Marianas look to establish strict gun laws after judge ends handgun ban

Marianas look to establish strict gun laws after judge ends handgun ban

Gov. Ralph DLG Torres fears allowing pistols and revolvers in the commonwealth would change the very fabric of the Marianas. (Photo: cnmileg.gov)

Last month Chief Judge Ramona Villagomez Manglona, of the U.S. District Court for the Northern Mariana Islands, ruled the Commonwealth’s 40-year-old total ban on handguns was incompatible with the Second Amendment, saying “because the people of the Commonwealth are part of the American people who have overwhelmingly chosen handguns as their principal means of self-defense, the Second Amendment protects that right here as well.”
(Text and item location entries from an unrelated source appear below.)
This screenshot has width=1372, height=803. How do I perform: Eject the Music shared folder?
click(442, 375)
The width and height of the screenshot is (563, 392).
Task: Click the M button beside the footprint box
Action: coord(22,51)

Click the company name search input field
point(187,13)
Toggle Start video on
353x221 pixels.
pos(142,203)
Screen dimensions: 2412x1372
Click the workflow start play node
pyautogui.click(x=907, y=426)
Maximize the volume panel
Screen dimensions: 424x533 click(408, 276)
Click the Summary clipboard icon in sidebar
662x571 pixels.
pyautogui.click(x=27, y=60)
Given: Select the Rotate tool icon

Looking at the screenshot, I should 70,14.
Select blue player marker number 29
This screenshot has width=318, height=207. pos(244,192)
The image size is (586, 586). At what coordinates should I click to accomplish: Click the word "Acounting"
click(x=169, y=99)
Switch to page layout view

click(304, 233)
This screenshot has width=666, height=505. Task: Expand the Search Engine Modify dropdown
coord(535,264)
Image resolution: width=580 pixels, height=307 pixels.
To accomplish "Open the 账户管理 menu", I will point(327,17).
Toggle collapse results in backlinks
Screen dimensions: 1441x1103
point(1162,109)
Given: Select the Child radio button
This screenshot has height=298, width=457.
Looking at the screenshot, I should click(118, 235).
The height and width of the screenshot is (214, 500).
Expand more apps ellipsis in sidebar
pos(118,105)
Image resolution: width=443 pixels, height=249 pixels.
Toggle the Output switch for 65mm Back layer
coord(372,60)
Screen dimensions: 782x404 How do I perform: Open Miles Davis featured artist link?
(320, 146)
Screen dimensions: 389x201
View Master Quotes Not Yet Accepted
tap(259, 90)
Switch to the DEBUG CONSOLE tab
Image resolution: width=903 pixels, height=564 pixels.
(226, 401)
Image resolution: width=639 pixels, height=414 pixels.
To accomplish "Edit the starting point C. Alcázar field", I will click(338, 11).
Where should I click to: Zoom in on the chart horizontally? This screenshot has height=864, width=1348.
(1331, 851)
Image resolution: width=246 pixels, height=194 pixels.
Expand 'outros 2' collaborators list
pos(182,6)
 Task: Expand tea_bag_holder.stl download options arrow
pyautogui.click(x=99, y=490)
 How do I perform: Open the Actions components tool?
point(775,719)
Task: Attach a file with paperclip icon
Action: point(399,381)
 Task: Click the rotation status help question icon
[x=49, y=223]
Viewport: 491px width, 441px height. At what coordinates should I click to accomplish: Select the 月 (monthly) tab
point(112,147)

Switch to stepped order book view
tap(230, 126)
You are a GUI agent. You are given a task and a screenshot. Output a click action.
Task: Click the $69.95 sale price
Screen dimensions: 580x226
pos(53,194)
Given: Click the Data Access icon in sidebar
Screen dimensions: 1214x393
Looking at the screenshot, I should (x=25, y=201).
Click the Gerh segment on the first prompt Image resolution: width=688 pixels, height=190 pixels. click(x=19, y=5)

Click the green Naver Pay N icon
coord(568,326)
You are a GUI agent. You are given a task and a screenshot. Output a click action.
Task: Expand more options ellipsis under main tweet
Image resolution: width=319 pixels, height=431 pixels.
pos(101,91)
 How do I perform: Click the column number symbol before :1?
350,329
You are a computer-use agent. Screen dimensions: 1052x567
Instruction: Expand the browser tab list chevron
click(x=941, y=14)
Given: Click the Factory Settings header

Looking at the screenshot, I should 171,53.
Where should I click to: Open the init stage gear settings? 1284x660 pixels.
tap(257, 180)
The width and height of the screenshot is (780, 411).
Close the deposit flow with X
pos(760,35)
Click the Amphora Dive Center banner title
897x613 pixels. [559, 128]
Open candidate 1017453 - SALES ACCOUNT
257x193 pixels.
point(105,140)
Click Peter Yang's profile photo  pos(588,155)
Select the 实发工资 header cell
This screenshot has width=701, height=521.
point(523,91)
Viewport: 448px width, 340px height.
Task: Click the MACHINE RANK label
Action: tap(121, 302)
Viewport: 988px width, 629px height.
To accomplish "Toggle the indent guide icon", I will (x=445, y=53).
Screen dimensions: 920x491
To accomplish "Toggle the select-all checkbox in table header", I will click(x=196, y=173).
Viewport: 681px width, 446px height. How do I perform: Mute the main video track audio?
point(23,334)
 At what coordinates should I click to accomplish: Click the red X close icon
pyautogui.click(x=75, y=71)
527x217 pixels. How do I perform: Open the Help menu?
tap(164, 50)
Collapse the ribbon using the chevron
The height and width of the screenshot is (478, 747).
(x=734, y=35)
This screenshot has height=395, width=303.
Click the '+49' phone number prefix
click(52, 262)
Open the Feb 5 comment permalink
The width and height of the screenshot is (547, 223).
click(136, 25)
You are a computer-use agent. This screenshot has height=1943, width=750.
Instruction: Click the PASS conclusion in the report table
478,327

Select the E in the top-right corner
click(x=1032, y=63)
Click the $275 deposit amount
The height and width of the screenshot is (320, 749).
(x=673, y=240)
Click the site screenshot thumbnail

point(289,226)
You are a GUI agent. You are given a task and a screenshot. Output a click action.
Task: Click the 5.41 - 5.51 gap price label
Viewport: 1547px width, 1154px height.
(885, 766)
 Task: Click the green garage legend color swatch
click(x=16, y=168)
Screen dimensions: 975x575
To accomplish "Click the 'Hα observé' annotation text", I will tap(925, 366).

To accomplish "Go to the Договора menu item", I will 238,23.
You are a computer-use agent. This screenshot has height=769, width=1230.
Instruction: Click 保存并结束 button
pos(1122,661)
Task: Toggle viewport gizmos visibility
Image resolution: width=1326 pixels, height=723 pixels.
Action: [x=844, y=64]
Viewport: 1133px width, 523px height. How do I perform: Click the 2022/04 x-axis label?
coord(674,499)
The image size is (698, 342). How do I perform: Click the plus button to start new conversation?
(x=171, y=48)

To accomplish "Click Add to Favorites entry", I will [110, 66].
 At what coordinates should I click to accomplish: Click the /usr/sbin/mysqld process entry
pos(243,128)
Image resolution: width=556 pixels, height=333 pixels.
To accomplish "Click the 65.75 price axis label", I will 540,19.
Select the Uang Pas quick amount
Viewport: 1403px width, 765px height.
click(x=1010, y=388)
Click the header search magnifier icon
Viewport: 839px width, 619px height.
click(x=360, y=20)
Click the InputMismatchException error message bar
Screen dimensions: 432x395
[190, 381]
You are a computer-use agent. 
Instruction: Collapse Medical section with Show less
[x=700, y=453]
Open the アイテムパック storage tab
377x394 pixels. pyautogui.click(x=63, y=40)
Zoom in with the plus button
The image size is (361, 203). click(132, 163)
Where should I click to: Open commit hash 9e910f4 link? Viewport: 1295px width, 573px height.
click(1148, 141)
Now, area lawmakers in the island chain of 53,000 inhabitants, who rely on Department of Defense jobs in Saipan and Tinian as well as tourism revenue streams, are afraid of what the case means for local gun laws.

“This is changing the whole CNMI, our protection, our lives,” said Gov. Ralph DLG Torres, as reported by the Saipan Tribune. “It has changed the way we have enjoyed the freedom and the luxury of not having handguns.”

While some in the Commonwealth legislature are pushing for an appeal to fight the ruling, even contemplating asking billionaire tech guru Bill Gates for assistance, the Marianas Senate met in emergency session and passed a sweeping measure on March 30 that seeks to drop the lid on what is seen as a Pandora’s box of gun rights.

The 57 pages of SB 19-94, deemed the Special Act for Firearms Enforcement include establishing gun free zones around schools, government buildings and places of worship; mandatory use of gun locks for firearms not in use; bans on .50BMG rifles; a prohibition on the carry of firearms outside of the home for self-defense; licenses required to possess firearms or ammunition; bans on Title II firearms such as suppressors, short barreled rifles and machine guns and an assault weapon ban similar to those in California and New York.

While there are exceptions for law enforcement, some government employees and military personnel, violations of the proposal could incur as much as a 15-year prison sentence. Possession of a single handgun cartridge without a valid license alone could bring a $2,500 fine.

The Senate bill has not been taken up by the House, who declined in a 12-8 vote not to return for an emergency session to consider the measure. However, House Vice Speaker Joseph P. Deleon Guerrero is hopeful they will be able to weigh the proposal soon, arguing it is a simple piece of legislation.

“It’s 57 pages but very straightforward. It clearly states how you can carry a handgun, how you can store it, what the do’s and don’ts are, and the penalty for violations. It does not require long hours of reading,” argued Guerrero.

Some officials contend time is of the essence, arguing public safety concerns mean more security will be needed since more legal guns will be in the islands.

“It’s a game changer for my law enforcement officers,” said Commonwealth Ports Authority executive director, MaryAnn Lizama, responsible for security in the islands’ air and seaports. “This whole right to bear arms with the handguns, now we have to beef up security.”

As for public opinion, some are urging lawmakers to move on and establish regs on handguns as soon as possible.

“The federal court has made its ruling and the plaintiffs have won their case, but the CNMI government can still impose restrictions on handguns,” wrote Saipan resident Ben Garrett in an op-ed for the Marianas Variety. “I am sure CNMI leaders can decide what types of handgun can be legalized just like the gun law regarding rifles.”

The plaintiffs in the court case, U.S. Navy veteran David J. Radich and his wife, Li-Rong, are reportedly looking forward to being able to own a handgun, or any gun for that matter, having applied for a firearms license in 2013 following a home invasion. No such permit has been issued.